The needle went down again. I heard Lisa let out a breath.

“Wow, really?”

“We turned changing-room access into a procedure,” I said. “Privacy is safety, and safety is non-negotiable.”

Only one more clothing item came through the door that afternoon: a torn pair of soldier’s pants, which Brittany immediately took over.

“Make them look repaired?”

“You’ll need this.” I handed her a coarser needle and thread. She set aside the finer pair in her hand, her mouth twisting slightly. “They’ll need a whip-stitch. That’s what was done to tears back then.”

“You must have really studied this,” Lisa said.

I shrugged. Celeste, Mara and I had worked out strategies for different repairs.

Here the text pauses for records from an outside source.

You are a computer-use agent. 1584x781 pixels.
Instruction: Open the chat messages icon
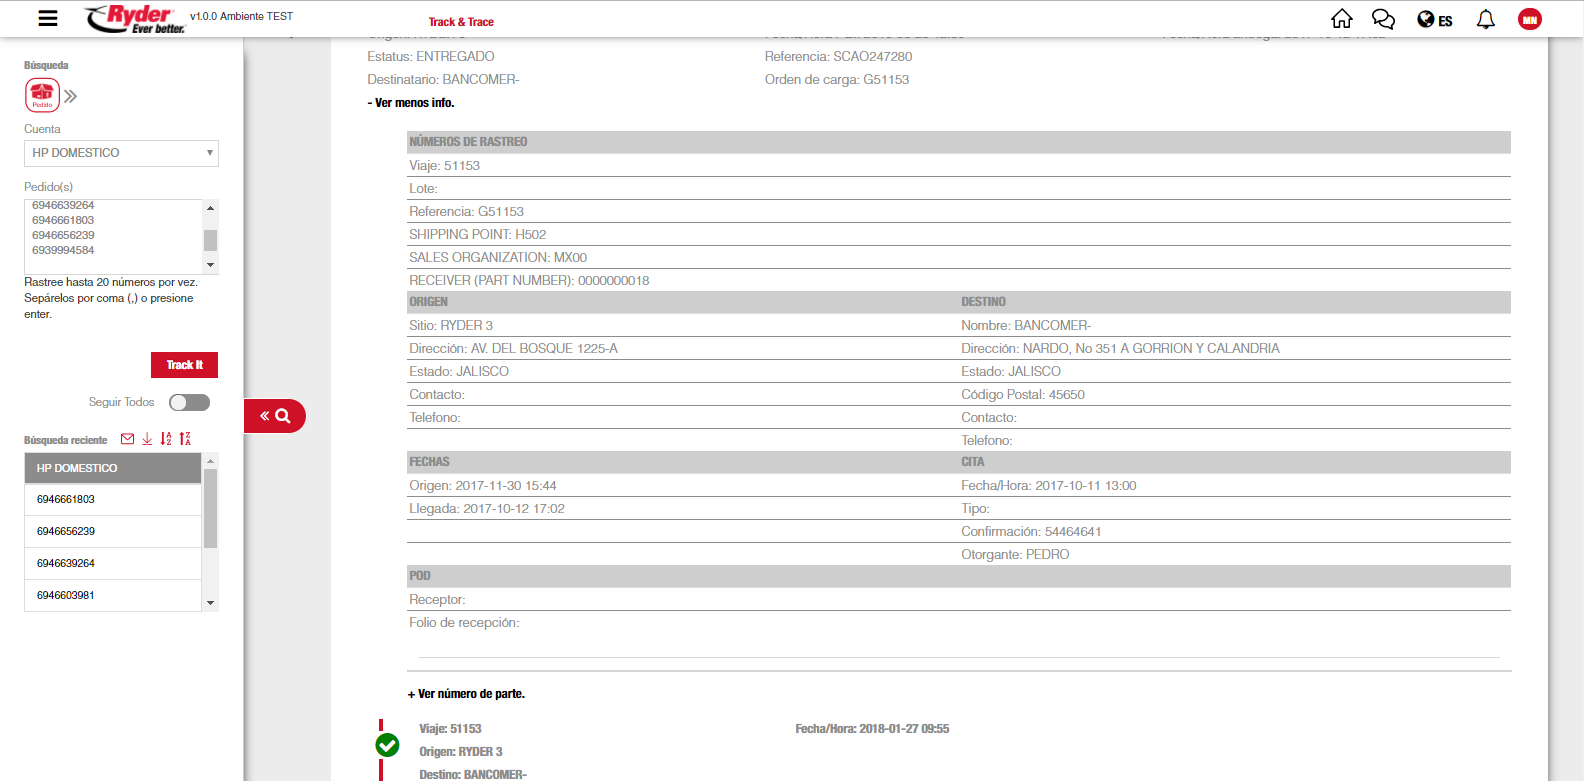tap(1383, 19)
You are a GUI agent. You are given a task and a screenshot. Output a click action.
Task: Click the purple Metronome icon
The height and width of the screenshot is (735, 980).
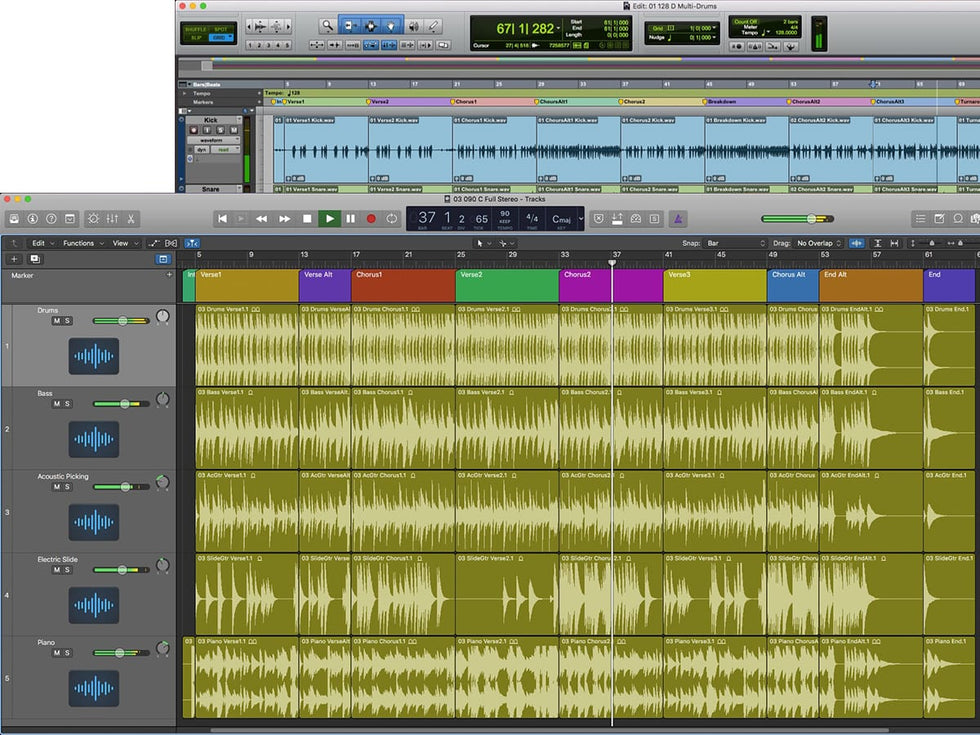677,218
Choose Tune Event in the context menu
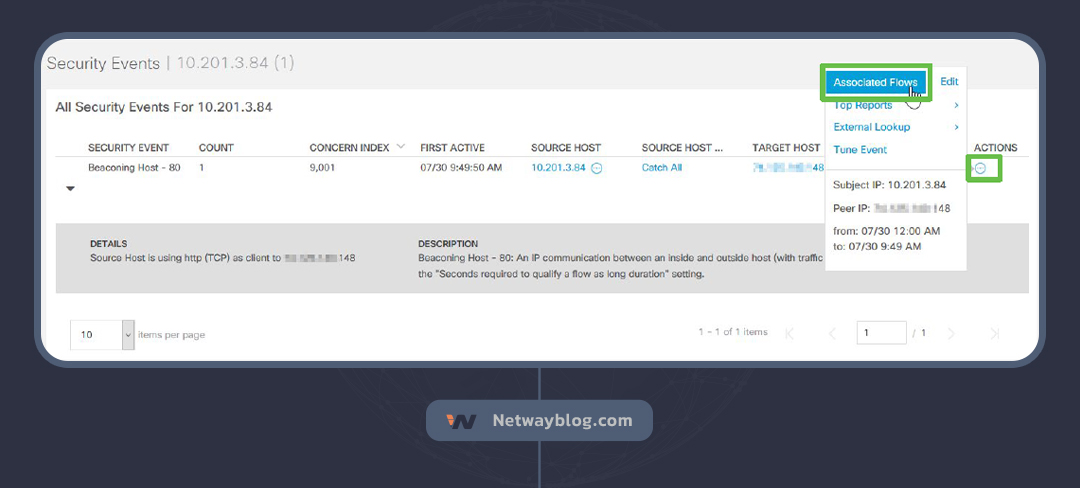This screenshot has width=1080, height=488. pos(860,149)
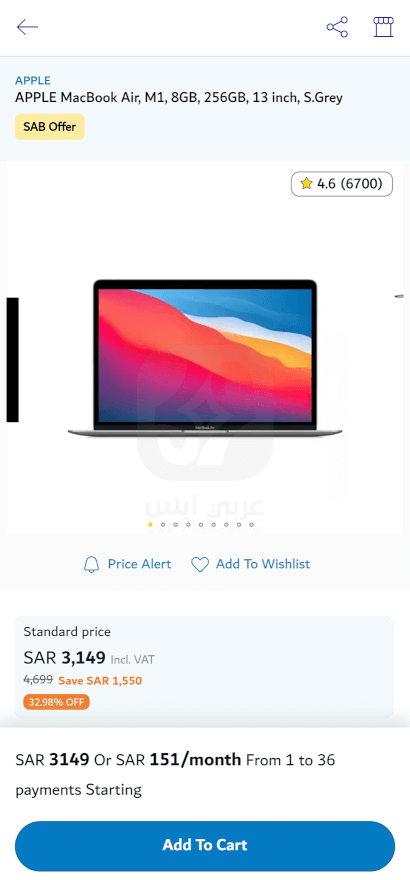Open the Standard price card
410x880 pixels.
pos(204,667)
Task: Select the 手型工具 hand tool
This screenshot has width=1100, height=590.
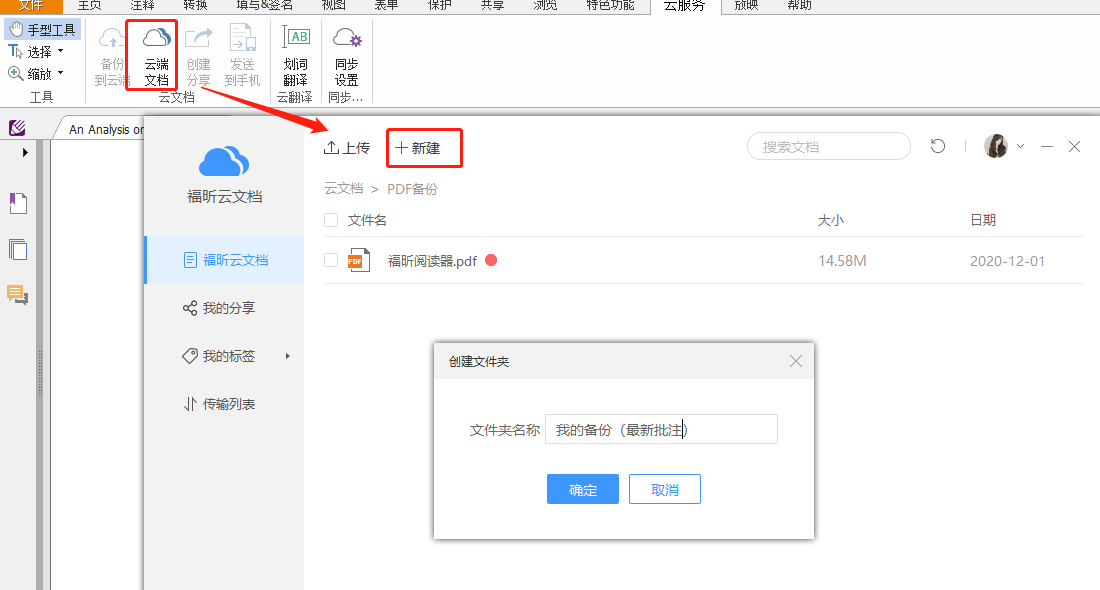Action: tap(42, 28)
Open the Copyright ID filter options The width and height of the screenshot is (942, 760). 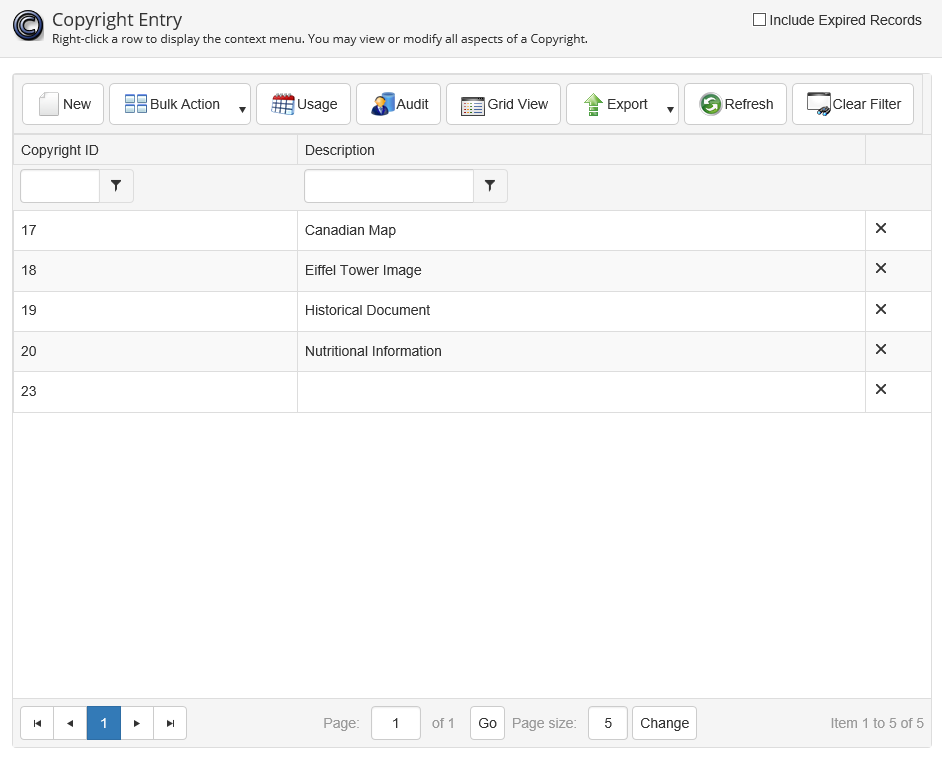click(x=117, y=186)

“Some things you figure out as you go.” I rubbed the material between my fingers. “Tough. Durable. Not all that comfortable, but authentic. The clothes back then had to last. We decided this was how they had to be repaired.”

The room seemed to settle on my shoulders.

Lisa’s eyes never left me.

I stilled.

No one had said I was responsible.

They had simply begun behaving as though I might be.